Putin taglia le pensioni, ora la gente reagisce

Nostra corrispondenza da Mosca di Yurii Colombo

 

Il giorno dell'inaugurazione dei mondiali, il 14 giugno, con timing perfetto il governo russo portò alla Duma la proposta di innalzamento dell'età pensionabile (da 55 a 63 per le donne e da 60 a 65 per gli uomini). In precedenza Putin, durante la campagna per le presidenziali del 2018, aveva accuratamente evitato di affrontare la questione ben sapendo quanto tengono i russi a questa ultima vestigia del welfare sovietico.

 

La “riforma” ha provocato uno scontento generalizzato. Un sondaggio della Levada Group ha messo in luce che ben il 78% dei russi è contrario alla legge e il rating di popolarità di Putin, proprio per tale ragione, è sceso sotto la soglia critica del 50%.

 

Una insofferenza particolarmente acuta si è percepita tra le donne. Non a caso. Le donne russe vivono condizione sociale particolarmente complessa che ha radici nell'era elsiniana ma anche nella storia dell'URSS. Spesso si sposano e divorziano presto e devono procacciarsi la propria sopravvivenza e dei figli autonomamente, visto che ben pochi mariti in Russia pagano gli alimenti. A cui si deve aggiungere il cattivo funzionamento e qualità degli asili nido e dei servizi sociali in generale.

 

Risulta quindi evidente che la pensione seppur spesso non è la panacea di tutti i mali (la media nazionale parla di un assegno di 200 dollari al mese più qualche benefit) rappresenta un traguardo importante per il sesso femminile russo. Non è un caso che prima della seconda lettura della “riforma” Putin abbia voluto indorare la pillola amara con uno “sconticino” di 3 anni per le donne (non più 63 anni ma 60 sarà l'età pensionabile, o 37 anni di lavoro).

 

La proposta di innalzamento dell'età pensionabile ha risvegliato una sonnolenta sinistra russa, pressoché narcotizzata dopo il plebiscito per Putin dello scorso marzo.
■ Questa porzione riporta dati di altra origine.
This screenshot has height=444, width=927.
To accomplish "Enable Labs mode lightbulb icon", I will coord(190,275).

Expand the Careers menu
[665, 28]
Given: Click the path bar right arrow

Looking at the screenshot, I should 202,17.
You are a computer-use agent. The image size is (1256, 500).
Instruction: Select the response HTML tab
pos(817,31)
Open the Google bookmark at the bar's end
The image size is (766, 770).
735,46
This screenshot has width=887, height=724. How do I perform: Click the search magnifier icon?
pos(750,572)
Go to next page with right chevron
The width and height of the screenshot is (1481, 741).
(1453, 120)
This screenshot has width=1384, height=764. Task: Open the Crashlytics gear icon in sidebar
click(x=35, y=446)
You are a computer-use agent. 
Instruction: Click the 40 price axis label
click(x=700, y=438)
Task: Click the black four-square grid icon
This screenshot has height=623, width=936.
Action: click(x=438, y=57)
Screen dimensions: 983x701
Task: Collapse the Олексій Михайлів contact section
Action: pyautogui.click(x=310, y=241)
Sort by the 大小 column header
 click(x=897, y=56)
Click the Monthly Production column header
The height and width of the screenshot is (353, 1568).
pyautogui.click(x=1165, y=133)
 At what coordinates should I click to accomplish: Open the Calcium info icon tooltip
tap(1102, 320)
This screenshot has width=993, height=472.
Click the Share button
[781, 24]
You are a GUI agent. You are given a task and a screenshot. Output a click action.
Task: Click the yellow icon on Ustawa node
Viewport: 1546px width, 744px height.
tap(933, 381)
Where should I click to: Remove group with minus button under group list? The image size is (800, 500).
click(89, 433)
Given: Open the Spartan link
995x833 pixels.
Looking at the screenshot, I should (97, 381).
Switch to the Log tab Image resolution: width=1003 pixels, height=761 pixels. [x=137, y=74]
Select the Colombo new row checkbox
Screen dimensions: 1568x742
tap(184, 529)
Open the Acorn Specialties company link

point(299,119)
Manifestazioni e assemblee con la parola d'ordine “no al genocidio sociale” si sono tenute in tutto il paese in cui ha partecipato non solo il Partito Comunista della Federazione Russa ma anche il Fronte di Sinistra di Sergey Udalzov, formazioni della “nuova sinistra”, “neo-staliniste” e trotskiste. Il Partito Comunista ha dichiarato che raccoglierà le firme per un referendum contro la misura governativa mentre la Confederazione del Lavoro Russa, combattivo sindacato indipendente, ha raccolto contro la “riforma” ben 3 milioni di firme.

 

Ma malgrado queste dimostrazioni siano state le più partecipate degli ultimi anni è improbabile che riusciranno a far deragliare la proposta del governo. Rassegnazione e disillusione nei confronti della partecipazione alla vita politica allignano un po' in tutta la Russia. Tuttavia i balbettamenti di Medvedev e di Putin e le defezioni al voto di molti deputati di Russia Unita stanno a dimostrare che la presunta solidità del Cremlino è più formale che reale. In seguito alle sanzioni occidentali la divisa russa si sta sempre più indebolendo.

 

A settembre il cambio euro contro rublo ha toccato gli 80 a 1, alimentando spinte inflazionistiche e riduzione del potere d'acquisto. E a gennaio scatterà l'aumento di due punti, dal 18 al 20%, dell'imposta al consumo. In una clima di crescente preoccupazione e con una crescita economica bloccata al +1,5% malgrado il rafforzamento del prezzo del petrolio, l'inverno 2019 potrebbe portare delle brutte sorprese al regime di Mosca.